Medicine has long been a hierarchical environment, in which it may be difficult for some members of the treatment team to feel safe and empowered to speak up. Collaborative care requires a highly functional, mutually respectful team in which each member is responsible for well-specified tasks and each member’s contribution is respected and appreciated. Unlike with more standard forms of clinical care, in a collaborative care setting, the psychiatrist frequently is not meeting one-on-one with the patient. Communicating crucial information and forming close and trusting working relationships within the care team are essential to this care model. The psychiatrist’s role as a consultant is to provide recommendations for patient management. However, the psychiatric role in the collaborative care team may also encompass team building, problem solving, and mental health education to ensure optimal team knowledge and functioning. What may feel like a loss to the psychiatrist in terms of a doctor-patient relationship may be compensated with the opportunity to work in a well-functioning collaborative team and thereby have a positive impact on the larger population of patients served (
8,
9).
Generally, the PCP is the leader within the collaborative care team (
10). The psychiatrist primarily serves as a consultant to the PCP and the CM. Some collaborative care teams also have clinicians (to provide psychotherapy), peer specialists (individuals in mental health recovery who may play a patient-support role), or both. At times, the psychiatrist will meet and personally evaluate the patient; at other times, the psychiatrist will make recommendations based on information from other sources (e.g., the CM, the PCP, the chart).
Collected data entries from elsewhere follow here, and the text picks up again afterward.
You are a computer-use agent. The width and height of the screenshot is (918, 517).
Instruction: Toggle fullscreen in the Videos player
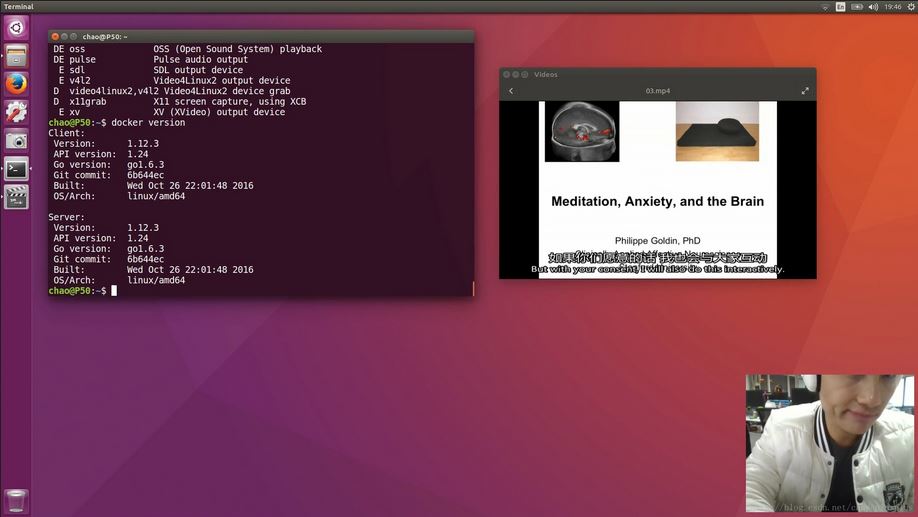pos(805,91)
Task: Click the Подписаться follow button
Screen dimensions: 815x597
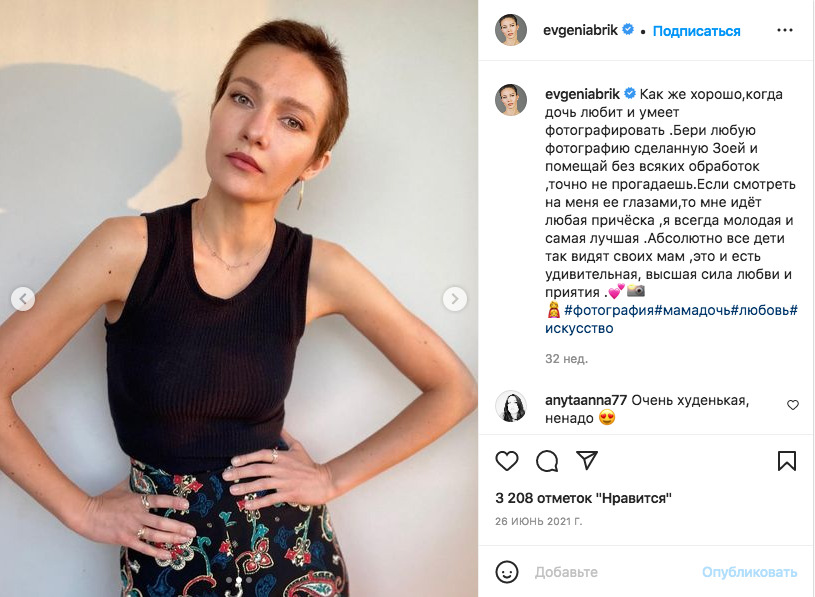Action: (x=696, y=31)
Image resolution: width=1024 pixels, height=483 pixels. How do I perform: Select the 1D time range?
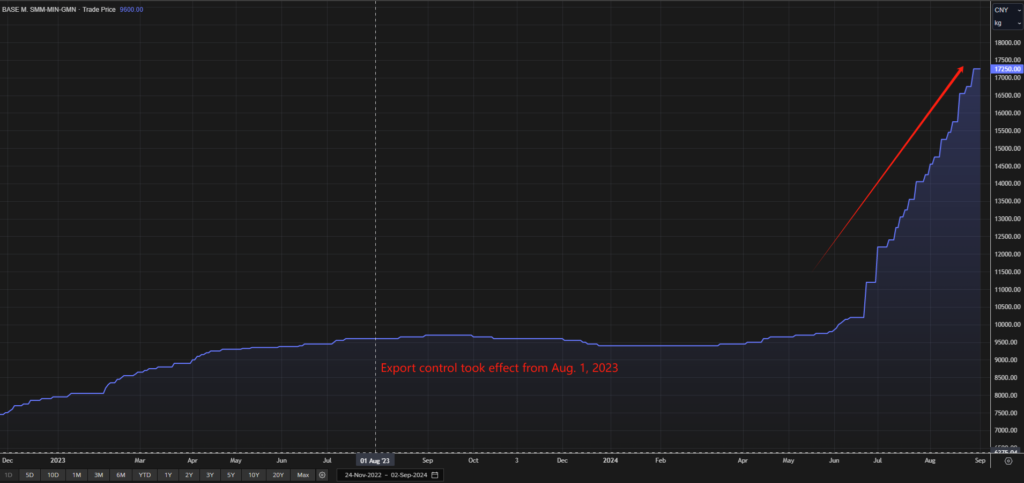pos(9,475)
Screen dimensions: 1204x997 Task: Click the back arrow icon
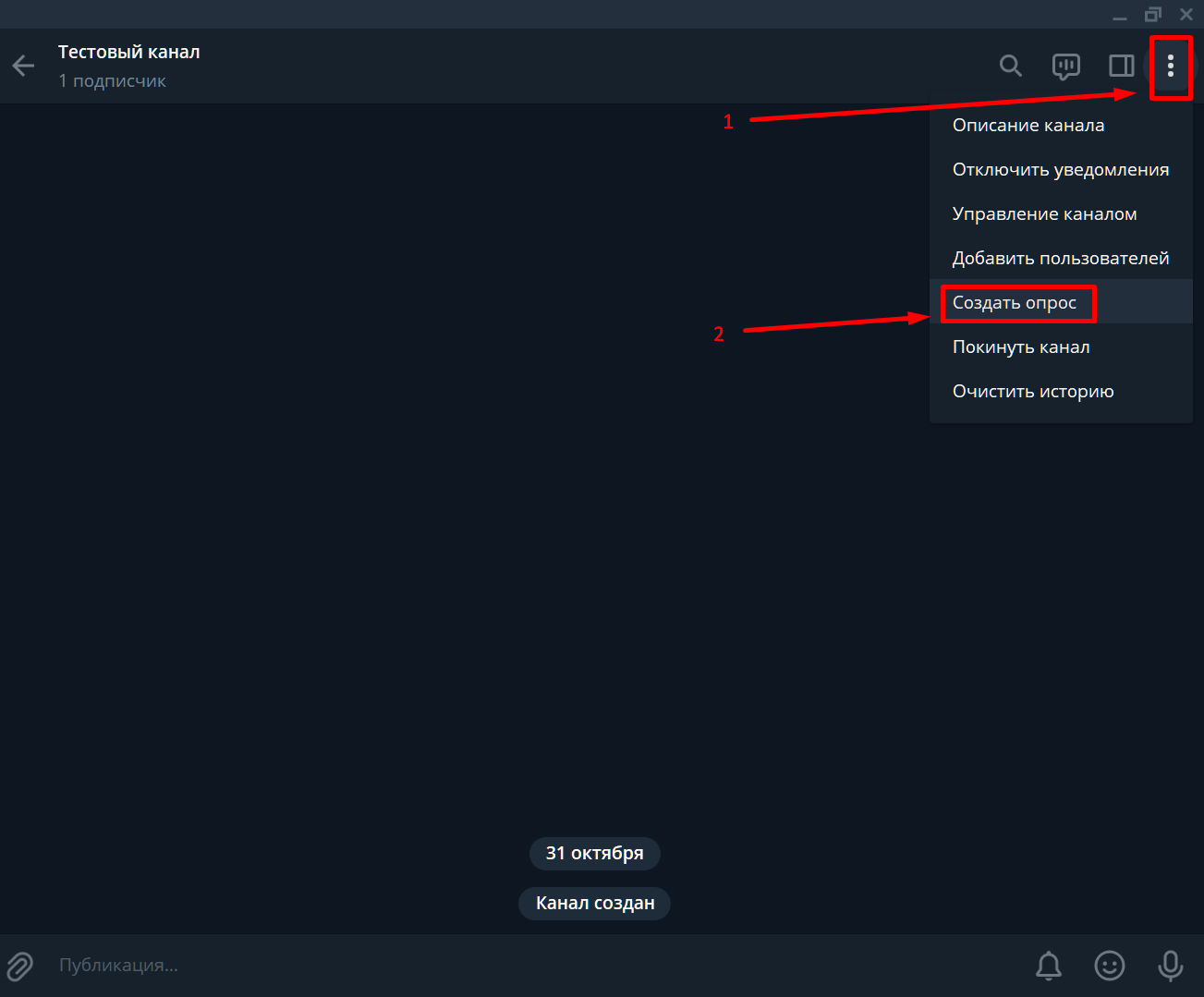click(x=23, y=66)
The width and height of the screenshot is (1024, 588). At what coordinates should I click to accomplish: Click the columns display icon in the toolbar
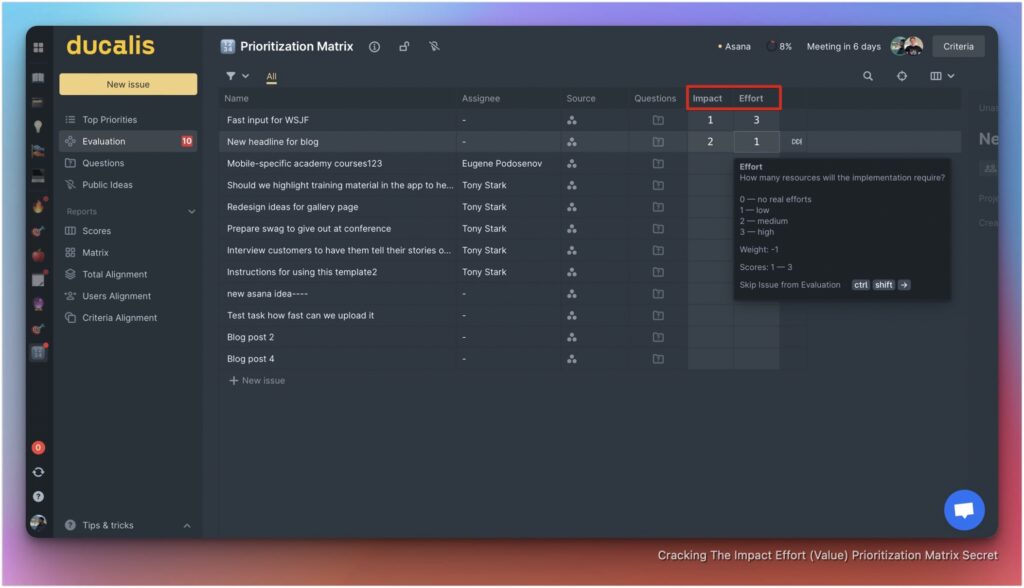936,76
Skills in case formulation, gathering essential information, careful listening, psychoeducation, and effective team-based communication are crucial new skills required of psychiatrists working in collaborative care settings (
7,
10).
The following are communication tips for psychiatrists working in a collaborative care environment:
1.
Form a close working team.
a.
Meet regularly and learn about skills and roles in the team from each team member.
b.
Provide regular constructive feedback to each other regarding methods of improving functioning within the team.
c.
Acknowledge the positive communication skills of team members.
d.
Specify the details of the communication plan and how the team will ensure a safe communication environment for the multidisciplinary working team (e.g., honesty, punctuality, respect).
2.
Clarify the consultation question.
a.
Inquire about the patient’s symptoms and the reason the PCP feels that psychiatric input is required for this patient.
b.
Collaborate in the differential diagnosis—be sure to identify the medical complications of psychiatric illnesses and the psychiatric complications of medical illnesses, and ensure that both are being assessed.
c.
Review the patient’s scores on standardized rating scales, the chief complaint, and presenting symptoms.
3.
Discuss mental health assessment plans.
a.
Work with the team to differentiate the more complex patient, who may require a an individualized face-to-face psychiatric assessment, from the patient for whom the psychiatrist may provide consultation based on information from other team members, rating scales, and chart review.
b.
Determine if more specialized assessments are required (e.g., a dementia workup) and identify the team member who will order these assessments and ensure they follow up on the results.
4.
Make meeting plans.
a.
The psychiatrist and CM should have a regular meeting time to complete patient care reviews and determine which patients are not making expected gains.
b.
Meet regularly with the team to review more complex cases.
5.
Establish accountability.
a.
Ensure each team member knows his or her responsibilities and is accountable for tasks.
b.
Review all patients who are not making appropriate progress and determine the next level of assessment and treatment.
6.
Address any issues in team functioning.
a.
Acknowledge and find solutions for any communication gaps or tensions within the care team.
b.
Provide group support for difficult cases.